Merchants can create these payments through the GoCardless dashboard or via GoCardless partners such as Xero, Quickbooks or Sage. If you use GoCardless with a partner, any payments you collect can be automatically reconciled. This saves you even more work.
In the UK and Germany, GoCardless also offers Instant Bank Payments, powered by Open Banking. With Instant Bank Payments, merchants send their customers a paylink to request payment.
As soon as the customer activates the paylink, the funds are confirmed. They can therefore be paid out to the merchant on the same or the next working day. This means that Instant Bank Payments are a great choice when you need immediate payment.
In the UK, payment cards are very secure thanks to chip-and-PIN in the real world and 3D Secure in the online world. Contactless payment is rather a grey area. On one hand, the lack of active cardholder verification clearly reduces security. On the other, card issuers do conduct other security checks to compensate for this.
The main drawback of accepting payment cards, both online and in the real world, is the cost involved. If you want to accept payment cards in the real world, you need specialised payment terminals. If you want to use them online, you need a payment services provider that can handle their security processes.
In addition to the set-up and running costs of accepting the cards, you will also need to pay fees to the card issuers. These are known as interchange fees. They vary depending on the card product. Fees for debit cards tend to be fairly affordable – but fees for credit cards, however, can be extremely high.

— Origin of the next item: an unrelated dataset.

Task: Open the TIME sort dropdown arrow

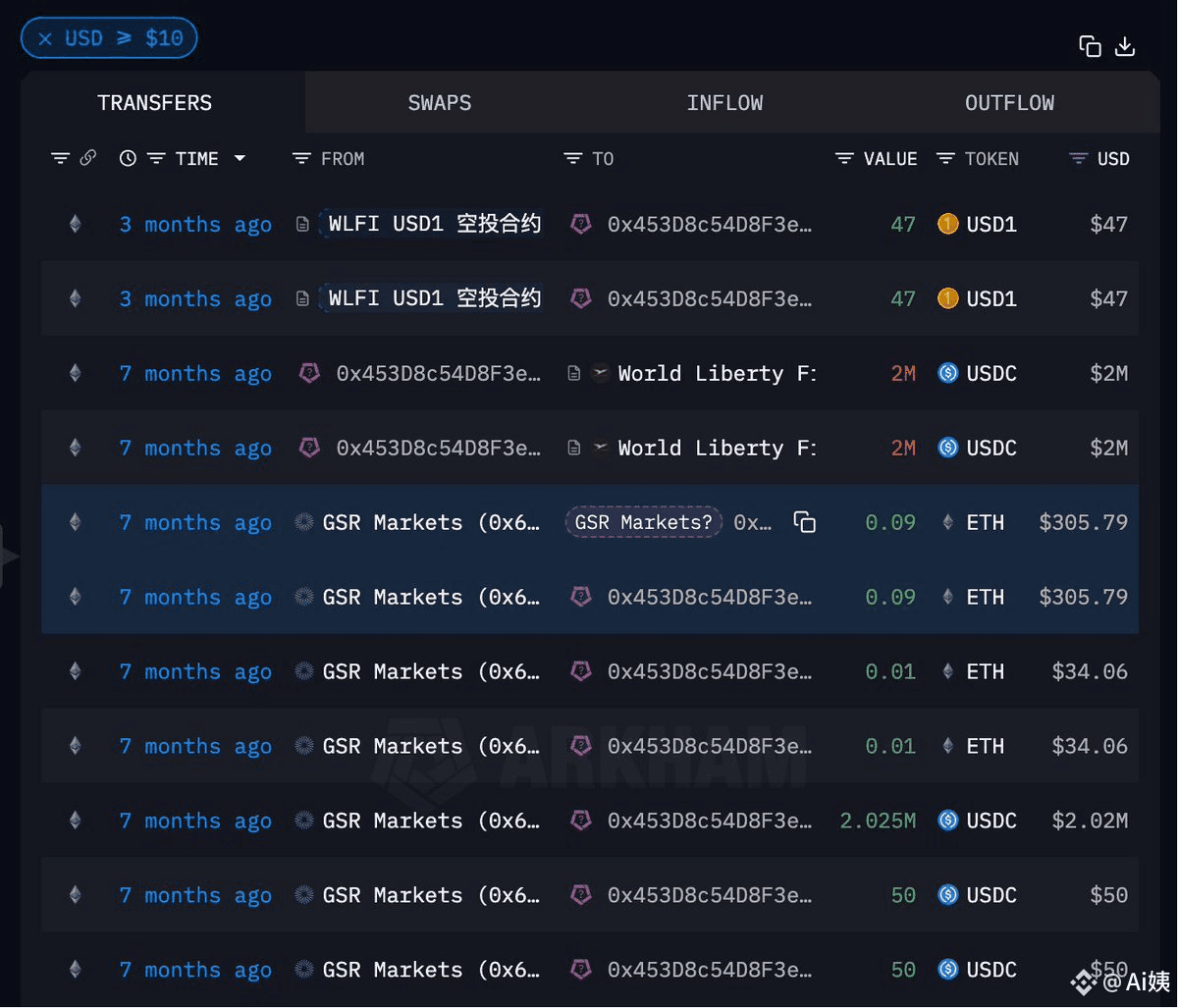Action: (241, 158)
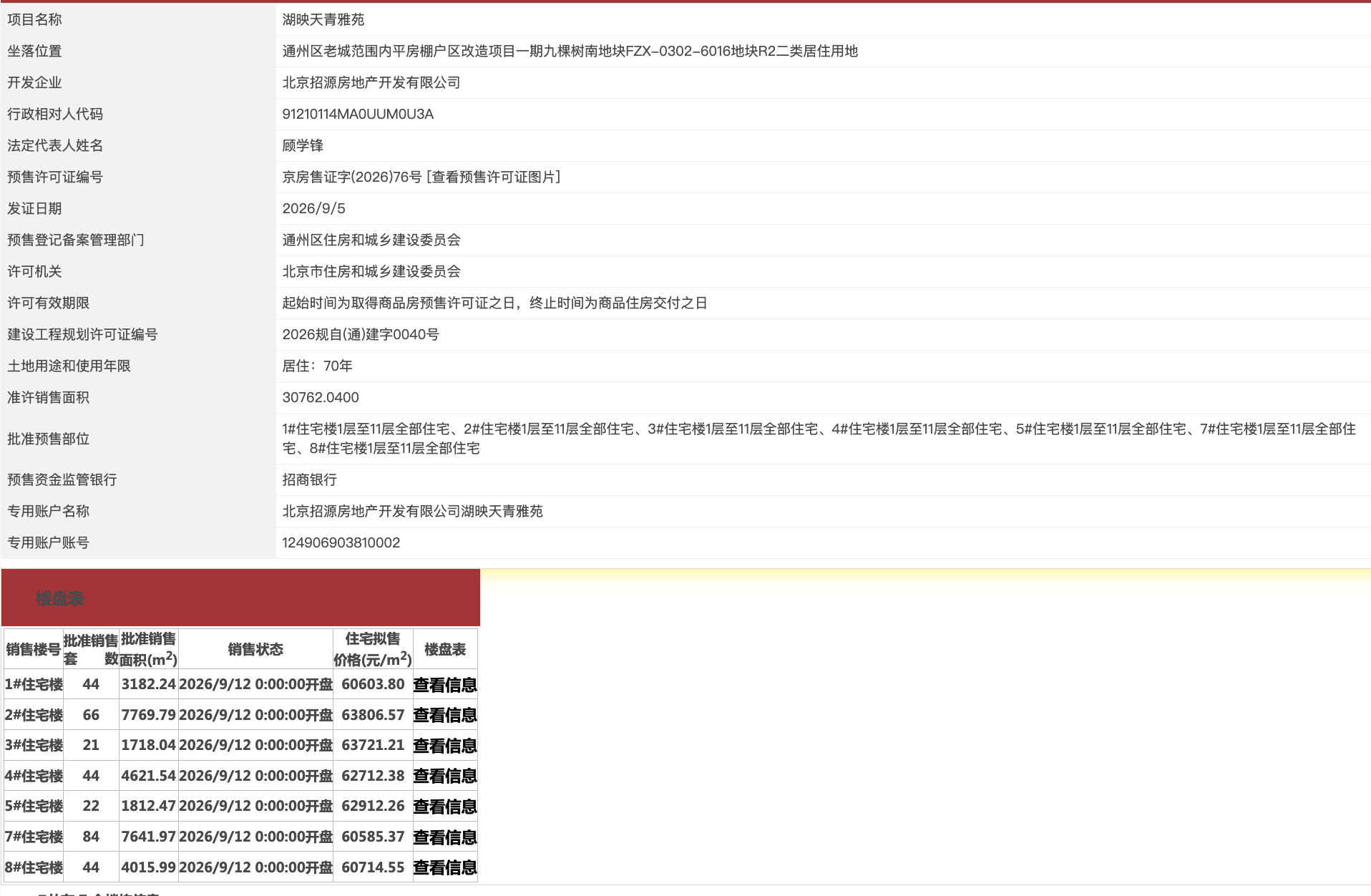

E-wallets are also known as digital wallets and payment apps. They allow users to transfer funds from other sources, store them and use them to make payments. They may also allow users to receive funds from other people and transfer them to their bank account.
In the UK, the Financial Conduct Authority keeps a Financial Services Register. This lists companies that have been authorised to provide payment services and/or services relating to account information. Any e-wallet listed on that can be assumed to be secure.
Keep in mind, however, that popular e-wallets are popular targets for spoofing. Spoofing is when cybercriminals impersonate a legitimate organisation. This reality has two implications.
Firstly, you need to be particularly rigorous about confirming that emails from e-wallets are genuine before you act on them. Secondly, you need to make a habit of checking your spam folder for genuine emails false-flagged by spam filters.
Even though the majority of people in the UK probably know what cryptocurrency is (at least in basic terms), it’s still not widely used as a payment method. The tricky situation is that merchants have limited incentive to take cryptocurrency because few people use it. And people have limited incentive to use it because few merchants accept it.
As cryptocurrency is so varied, it’s impossible to make a one-size-fits-all statement about its level of security. However, bitcoin is very secure and other forms of cryptocurrency also offer a high degree of security.